Trapped by IKEA: How retail space makes you buy more

Published: Monday, Jan. 30 2012 7:03 p.m. MST

The IKEA store in Draper, Utah January 18, 2012.

Michael De Groote, Deseret News

It was like being lost in a jungle.

Alan Penn's first experience in an IKEA was discombobulating. "I got lost very very quickly," he said. "I was disorientated. I did not enjoy the experience."

But Penn, professor of architectural and urban computing at University College London, felt "like a kid in a sweet shop" and quite enjoyed the stuff. "There are all sorts of things to look at," he said.

Penn had gone to the store to buy a mattress for an IKEA bed frame he had been given. After a few hours, he left with an IKEA mattress — and a lot of other things he hadn't planned on buying.

The way a store is arranged affects how people buy. Penn studies the way people interact with space and looks at virtual reality models to learn how behavior is affected by surroundings. Being aware of how retailers design their stores can help consumers make smarter choices on what they buy.

And knowing how people interact with space explains not only how people get lost in IKEA, but why the store chose to make its showroom that way.

Serve yourself

In the 1950s in the U.K., Penn said the grocer would be behind the counter and lop off a chunk of cheese if a person wanted cheese. The grocer would then wrap it up and take the cash or write a note and the person would take the purchase to the cashier.

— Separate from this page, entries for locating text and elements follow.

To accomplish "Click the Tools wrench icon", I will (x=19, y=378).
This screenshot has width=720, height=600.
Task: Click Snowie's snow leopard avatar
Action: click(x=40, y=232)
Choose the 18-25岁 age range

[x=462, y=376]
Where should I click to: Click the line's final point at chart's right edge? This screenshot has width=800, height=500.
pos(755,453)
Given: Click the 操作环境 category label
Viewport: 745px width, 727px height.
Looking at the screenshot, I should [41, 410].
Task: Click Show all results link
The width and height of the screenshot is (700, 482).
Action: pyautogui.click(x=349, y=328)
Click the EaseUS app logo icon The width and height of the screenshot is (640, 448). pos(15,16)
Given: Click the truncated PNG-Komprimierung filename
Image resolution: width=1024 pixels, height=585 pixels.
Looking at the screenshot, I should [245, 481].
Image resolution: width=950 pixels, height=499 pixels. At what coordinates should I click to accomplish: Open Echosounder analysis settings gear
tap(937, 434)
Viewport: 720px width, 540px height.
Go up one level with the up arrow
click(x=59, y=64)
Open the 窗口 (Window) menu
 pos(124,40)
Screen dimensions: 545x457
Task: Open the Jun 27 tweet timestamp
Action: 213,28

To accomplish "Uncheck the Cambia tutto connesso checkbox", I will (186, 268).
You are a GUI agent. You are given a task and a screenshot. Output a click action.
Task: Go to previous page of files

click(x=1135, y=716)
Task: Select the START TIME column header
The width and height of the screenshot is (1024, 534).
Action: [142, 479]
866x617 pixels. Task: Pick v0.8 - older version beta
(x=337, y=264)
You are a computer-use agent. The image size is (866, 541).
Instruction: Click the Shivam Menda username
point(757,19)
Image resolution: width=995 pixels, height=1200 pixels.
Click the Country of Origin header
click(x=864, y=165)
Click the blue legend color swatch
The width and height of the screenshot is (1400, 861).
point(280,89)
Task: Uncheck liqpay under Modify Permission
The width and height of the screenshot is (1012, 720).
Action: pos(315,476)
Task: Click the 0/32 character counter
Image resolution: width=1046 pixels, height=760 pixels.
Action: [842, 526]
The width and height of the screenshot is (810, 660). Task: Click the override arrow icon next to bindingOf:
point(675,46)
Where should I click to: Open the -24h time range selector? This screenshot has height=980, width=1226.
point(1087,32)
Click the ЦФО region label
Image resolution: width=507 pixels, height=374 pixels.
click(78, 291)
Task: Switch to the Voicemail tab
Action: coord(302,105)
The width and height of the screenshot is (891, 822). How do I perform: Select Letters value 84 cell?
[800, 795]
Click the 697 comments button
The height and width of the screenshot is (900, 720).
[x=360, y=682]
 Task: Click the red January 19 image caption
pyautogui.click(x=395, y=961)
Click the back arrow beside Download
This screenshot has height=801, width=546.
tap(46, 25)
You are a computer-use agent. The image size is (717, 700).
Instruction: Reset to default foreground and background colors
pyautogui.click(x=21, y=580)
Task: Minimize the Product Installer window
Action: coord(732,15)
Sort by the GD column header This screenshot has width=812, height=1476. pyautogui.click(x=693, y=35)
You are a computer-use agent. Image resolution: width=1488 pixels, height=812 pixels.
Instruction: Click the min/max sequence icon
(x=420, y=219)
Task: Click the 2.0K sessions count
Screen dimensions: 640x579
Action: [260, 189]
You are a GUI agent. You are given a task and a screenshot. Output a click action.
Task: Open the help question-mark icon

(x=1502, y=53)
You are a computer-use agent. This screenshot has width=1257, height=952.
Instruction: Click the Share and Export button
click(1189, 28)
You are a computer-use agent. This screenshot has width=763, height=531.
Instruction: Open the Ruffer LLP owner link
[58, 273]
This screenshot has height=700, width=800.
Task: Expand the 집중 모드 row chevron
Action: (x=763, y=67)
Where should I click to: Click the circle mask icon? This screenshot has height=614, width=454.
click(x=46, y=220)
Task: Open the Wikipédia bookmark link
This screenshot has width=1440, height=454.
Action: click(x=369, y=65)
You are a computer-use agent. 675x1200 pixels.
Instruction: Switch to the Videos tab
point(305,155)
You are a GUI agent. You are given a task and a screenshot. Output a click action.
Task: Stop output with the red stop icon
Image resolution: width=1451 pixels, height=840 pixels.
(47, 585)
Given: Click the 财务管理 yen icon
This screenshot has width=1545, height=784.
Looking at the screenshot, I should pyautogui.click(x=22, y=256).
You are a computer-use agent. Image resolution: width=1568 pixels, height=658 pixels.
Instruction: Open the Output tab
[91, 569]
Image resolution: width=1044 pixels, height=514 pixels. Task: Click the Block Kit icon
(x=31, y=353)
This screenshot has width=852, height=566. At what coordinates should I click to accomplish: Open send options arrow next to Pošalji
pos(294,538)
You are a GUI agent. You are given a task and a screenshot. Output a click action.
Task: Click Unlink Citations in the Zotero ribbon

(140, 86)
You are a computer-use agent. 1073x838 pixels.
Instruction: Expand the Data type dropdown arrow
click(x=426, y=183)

When the supermarket first came to be, they had a job of educating the shopper on how to go around the store and pick up prepackaged items off the shelf without a grocer's help. Penn said the new stores used the familiar example of a library to train people to find their way.

"The library model was the best model they could come up with. It is easy," he said. "You can find meat, its on the aisle marked 'meat.' "

To sell more items, the stores figured out ways to get people to move past more of the store. For example, they put commonly needed items, such as milk, at the far end of the store.

Lars Perner is an assistant professor of clinical marketing at the University of Southern California and studies consumer behavior. He said studies show many things about how people interact with stores. For example, most people will turn to their right after they cross the threshold of a store. This affects where stores will put items that have the highest profit margin.

Jungle instincts

Entering a store is like hunting in a jungle.